---------- Extracted material ----------

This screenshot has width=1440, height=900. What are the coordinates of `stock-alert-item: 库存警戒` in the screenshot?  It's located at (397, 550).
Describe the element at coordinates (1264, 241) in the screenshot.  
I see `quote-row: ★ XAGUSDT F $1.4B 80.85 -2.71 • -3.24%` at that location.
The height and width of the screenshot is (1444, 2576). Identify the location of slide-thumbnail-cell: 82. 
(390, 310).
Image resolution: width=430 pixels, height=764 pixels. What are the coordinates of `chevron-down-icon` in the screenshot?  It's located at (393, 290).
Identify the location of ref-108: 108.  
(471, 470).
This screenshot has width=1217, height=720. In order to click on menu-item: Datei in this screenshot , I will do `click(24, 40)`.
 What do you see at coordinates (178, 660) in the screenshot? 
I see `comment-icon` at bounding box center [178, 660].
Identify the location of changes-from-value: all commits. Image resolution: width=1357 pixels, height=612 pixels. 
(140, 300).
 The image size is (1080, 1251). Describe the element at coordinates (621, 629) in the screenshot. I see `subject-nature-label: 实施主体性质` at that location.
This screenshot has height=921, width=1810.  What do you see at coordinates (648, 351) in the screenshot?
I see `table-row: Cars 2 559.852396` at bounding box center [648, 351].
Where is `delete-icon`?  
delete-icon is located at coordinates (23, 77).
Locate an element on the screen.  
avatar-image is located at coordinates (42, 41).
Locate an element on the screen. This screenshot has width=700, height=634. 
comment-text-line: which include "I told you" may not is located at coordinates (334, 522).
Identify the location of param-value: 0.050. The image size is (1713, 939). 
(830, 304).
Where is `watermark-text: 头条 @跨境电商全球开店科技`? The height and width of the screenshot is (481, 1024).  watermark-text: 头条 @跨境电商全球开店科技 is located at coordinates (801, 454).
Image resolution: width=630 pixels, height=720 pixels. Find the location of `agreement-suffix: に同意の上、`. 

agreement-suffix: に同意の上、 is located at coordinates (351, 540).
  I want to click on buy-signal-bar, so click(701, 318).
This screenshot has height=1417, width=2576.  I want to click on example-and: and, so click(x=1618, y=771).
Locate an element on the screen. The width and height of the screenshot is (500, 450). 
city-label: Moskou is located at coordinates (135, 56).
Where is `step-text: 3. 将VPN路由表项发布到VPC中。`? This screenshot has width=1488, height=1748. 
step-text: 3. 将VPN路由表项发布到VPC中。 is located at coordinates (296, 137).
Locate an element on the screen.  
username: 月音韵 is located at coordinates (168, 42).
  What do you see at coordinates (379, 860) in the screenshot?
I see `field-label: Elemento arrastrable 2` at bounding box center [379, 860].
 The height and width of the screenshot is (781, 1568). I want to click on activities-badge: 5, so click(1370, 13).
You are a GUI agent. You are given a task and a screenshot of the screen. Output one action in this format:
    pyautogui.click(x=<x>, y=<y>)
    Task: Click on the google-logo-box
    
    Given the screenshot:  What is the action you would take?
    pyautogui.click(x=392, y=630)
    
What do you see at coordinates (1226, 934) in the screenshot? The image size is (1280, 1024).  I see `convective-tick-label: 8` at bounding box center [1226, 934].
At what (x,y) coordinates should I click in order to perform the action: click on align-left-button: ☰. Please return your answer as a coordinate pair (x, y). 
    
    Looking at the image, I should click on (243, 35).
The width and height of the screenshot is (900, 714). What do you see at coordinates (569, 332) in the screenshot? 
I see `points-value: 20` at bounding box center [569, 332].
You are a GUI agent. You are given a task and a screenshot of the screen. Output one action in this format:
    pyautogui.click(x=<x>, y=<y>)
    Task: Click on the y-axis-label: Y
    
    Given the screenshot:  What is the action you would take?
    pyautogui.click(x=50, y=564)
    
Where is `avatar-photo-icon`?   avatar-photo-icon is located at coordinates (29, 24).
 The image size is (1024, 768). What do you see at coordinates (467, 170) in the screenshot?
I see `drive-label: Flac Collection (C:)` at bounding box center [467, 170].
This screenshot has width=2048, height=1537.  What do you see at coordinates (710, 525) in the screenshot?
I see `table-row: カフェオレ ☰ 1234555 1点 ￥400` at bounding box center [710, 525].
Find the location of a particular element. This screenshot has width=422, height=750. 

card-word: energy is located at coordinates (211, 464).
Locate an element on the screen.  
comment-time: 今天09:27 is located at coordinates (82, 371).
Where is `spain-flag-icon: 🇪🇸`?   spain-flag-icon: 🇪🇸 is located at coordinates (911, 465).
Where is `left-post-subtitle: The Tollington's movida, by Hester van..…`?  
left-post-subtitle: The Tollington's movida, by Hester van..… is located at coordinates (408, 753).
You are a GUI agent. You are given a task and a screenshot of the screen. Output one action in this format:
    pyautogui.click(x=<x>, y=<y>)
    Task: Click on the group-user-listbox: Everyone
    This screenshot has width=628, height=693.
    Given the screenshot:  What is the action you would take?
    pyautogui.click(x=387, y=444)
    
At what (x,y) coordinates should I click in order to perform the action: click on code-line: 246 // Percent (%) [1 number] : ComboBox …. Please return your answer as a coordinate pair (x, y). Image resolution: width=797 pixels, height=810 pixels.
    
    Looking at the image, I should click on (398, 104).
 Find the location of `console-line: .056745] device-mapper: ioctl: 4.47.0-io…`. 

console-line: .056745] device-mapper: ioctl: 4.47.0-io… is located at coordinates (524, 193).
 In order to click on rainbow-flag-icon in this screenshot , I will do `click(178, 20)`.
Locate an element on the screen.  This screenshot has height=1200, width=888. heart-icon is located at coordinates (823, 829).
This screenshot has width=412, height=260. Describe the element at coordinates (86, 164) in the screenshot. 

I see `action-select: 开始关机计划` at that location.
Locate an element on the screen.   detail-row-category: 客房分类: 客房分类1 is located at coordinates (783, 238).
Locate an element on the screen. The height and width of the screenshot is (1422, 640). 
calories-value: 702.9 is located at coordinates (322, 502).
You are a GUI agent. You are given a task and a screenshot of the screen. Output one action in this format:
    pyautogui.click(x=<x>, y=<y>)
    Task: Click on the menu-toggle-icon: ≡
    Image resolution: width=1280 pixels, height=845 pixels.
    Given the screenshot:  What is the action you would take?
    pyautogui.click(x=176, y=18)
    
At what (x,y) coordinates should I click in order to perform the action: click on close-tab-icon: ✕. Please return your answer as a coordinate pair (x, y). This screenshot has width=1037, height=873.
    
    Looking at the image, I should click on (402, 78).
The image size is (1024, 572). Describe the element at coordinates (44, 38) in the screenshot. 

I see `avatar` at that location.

----------

◆ **Directions**
Reproduce every line of the data above word for word.

◆ **Written reply**
This screenshot has width=1440, height=900. What are the coordinates of `stock-alert-item: 库存警戒` in the screenshot?  It's located at (397, 550).
Describe the element at coordinates (1264, 241) in the screenshot.  
I see `quote-row: ★ XAGUSDT F $1.4B 80.85 -2.71 • -3.24%` at that location.
The height and width of the screenshot is (1444, 2576). Identify the location of slide-thumbnail-cell: 82. 
(390, 310).
Image resolution: width=430 pixels, height=764 pixels. What are the coordinates of `chevron-down-icon` in the screenshot?  It's located at (393, 290).
Identify the location of ref-108: 108.  
(471, 470).
This screenshot has width=1217, height=720. In order to click on menu-item: Datei in this screenshot , I will do `click(24, 40)`.
 What do you see at coordinates (178, 660) in the screenshot? 
I see `comment-icon` at bounding box center [178, 660].
Identify the location of changes-from-value: all commits. Image resolution: width=1357 pixels, height=612 pixels. 
(140, 300).
 The image size is (1080, 1251). Describe the element at coordinates (621, 629) in the screenshot. I see `subject-nature-label: 实施主体性质` at that location.
This screenshot has height=921, width=1810.  What do you see at coordinates (648, 351) in the screenshot?
I see `table-row: Cars 2 559.852396` at bounding box center [648, 351].
Where is `delete-icon`?  
delete-icon is located at coordinates (23, 77).
Locate an element on the screen.  
avatar-image is located at coordinates (42, 41).
Locate an element on the screen. This screenshot has width=700, height=634. 
comment-text-line: which include "I told you" may not is located at coordinates (334, 522).
Identify the location of param-value: 0.050. The image size is (1713, 939). 
(830, 304).
Where is `watermark-text: 头条 @跨境电商全球开店科技`? The height and width of the screenshot is (481, 1024).  watermark-text: 头条 @跨境电商全球开店科技 is located at coordinates (801, 454).
Image resolution: width=630 pixels, height=720 pixels. Find the location of `agreement-suffix: に同意の上、`. 

agreement-suffix: に同意の上、 is located at coordinates (351, 540).
  I want to click on buy-signal-bar, so click(701, 318).
This screenshot has height=1417, width=2576.  I want to click on example-and: and, so click(x=1618, y=771).
Locate an element on the screen. The width and height of the screenshot is (500, 450). 
city-label: Moskou is located at coordinates (135, 56).
Where is `step-text: 3. 将VPN路由表项发布到VPC中。`? This screenshot has width=1488, height=1748. 
step-text: 3. 将VPN路由表项发布到VPC中。 is located at coordinates (296, 137).
Locate an element on the screen.  
username: 月音韵 is located at coordinates (168, 42).
  What do you see at coordinates (379, 860) in the screenshot?
I see `field-label: Elemento arrastrable 2` at bounding box center [379, 860].
 The height and width of the screenshot is (781, 1568). I want to click on activities-badge: 5, so click(1370, 13).
You are a GUI agent. You are given a task and a screenshot of the screen. Output one action in this format:
    pyautogui.click(x=<x>, y=<y>)
    Task: Click on the google-logo-box
    
    Given the screenshot:  What is the action you would take?
    pyautogui.click(x=392, y=630)
    
What do you see at coordinates (1226, 934) in the screenshot? The image size is (1280, 1024).  I see `convective-tick-label: 8` at bounding box center [1226, 934].
At what (x,y) coordinates should I click in order to perform the action: click on align-left-button: ☰. Please return your answer as a coordinate pair (x, y). 
    
    Looking at the image, I should click on (243, 35).
The width and height of the screenshot is (900, 714). What do you see at coordinates (569, 332) in the screenshot? 
I see `points-value: 20` at bounding box center [569, 332].
You are a GUI agent. You are given a task and a screenshot of the screen. Output one action in this format:
    pyautogui.click(x=<x>, y=<y>)
    Task: Click on the y-axis-label: Y
    
    Given the screenshot:  What is the action you would take?
    pyautogui.click(x=50, y=564)
    
Where is `avatar-photo-icon`?   avatar-photo-icon is located at coordinates (29, 24).
 The image size is (1024, 768). What do you see at coordinates (467, 170) in the screenshot?
I see `drive-label: Flac Collection (C:)` at bounding box center [467, 170].
This screenshot has width=2048, height=1537.  What do you see at coordinates (710, 525) in the screenshot?
I see `table-row: カフェオレ ☰ 1234555 1点 ￥400` at bounding box center [710, 525].
Find the location of a particular element. This screenshot has width=422, height=750. 

card-word: energy is located at coordinates (211, 464).
Locate an element on the screen.  
comment-time: 今天09:27 is located at coordinates (82, 371).
Where is `spain-flag-icon: 🇪🇸`?   spain-flag-icon: 🇪🇸 is located at coordinates (911, 465).
Where is `left-post-subtitle: The Tollington's movida, by Hester van..…`?  
left-post-subtitle: The Tollington's movida, by Hester van..… is located at coordinates (408, 753).
You are a GUI agent. You are given a task and a screenshot of the screen. Output one action in this format:
    pyautogui.click(x=<x>, y=<y>)
    Task: Click on the group-user-listbox: Everyone
    This screenshot has width=628, height=693.
    Given the screenshot:  What is the action you would take?
    pyautogui.click(x=387, y=444)
    
At what (x,y) coordinates should I click in order to perform the action: click on code-line: 246 // Percent (%) [1 number] : ComboBox …. Please return your answer as a coordinate pair (x, y). Image resolution: width=797 pixels, height=810 pixels.
    
    Looking at the image, I should click on (398, 104).
 Find the location of `console-line: .056745] device-mapper: ioctl: 4.47.0-io…`. 

console-line: .056745] device-mapper: ioctl: 4.47.0-io… is located at coordinates (524, 193).
 In order to click on rainbow-flag-icon in this screenshot , I will do `click(178, 20)`.
Locate an element on the screen.  This screenshot has height=1200, width=888. heart-icon is located at coordinates (823, 829).
This screenshot has width=412, height=260. Describe the element at coordinates (86, 164) in the screenshot. 

I see `action-select: 开始关机计划` at that location.
Locate an element on the screen.   detail-row-category: 客房分类: 客房分类1 is located at coordinates (783, 238).
Locate an element on the screen. The height and width of the screenshot is (1422, 640). 
calories-value: 702.9 is located at coordinates (322, 502).
You are a GUI agent. You are given a task and a screenshot of the screen. Output one action in this format:
    pyautogui.click(x=<x>, y=<y>)
    Task: Click on the menu-toggle-icon: ≡
    Image resolution: width=1280 pixels, height=845 pixels.
    Given the screenshot:  What is the action you would take?
    pyautogui.click(x=176, y=18)
    
At what (x,y) coordinates should I click in order to perform the action: click on close-tab-icon: ✕. Please return your answer as a coordinate pair (x, y). This screenshot has width=1037, height=873.
    
    Looking at the image, I should click on (402, 78).
The image size is (1024, 572). Describe the element at coordinates (44, 38) in the screenshot. 

I see `avatar` at that location.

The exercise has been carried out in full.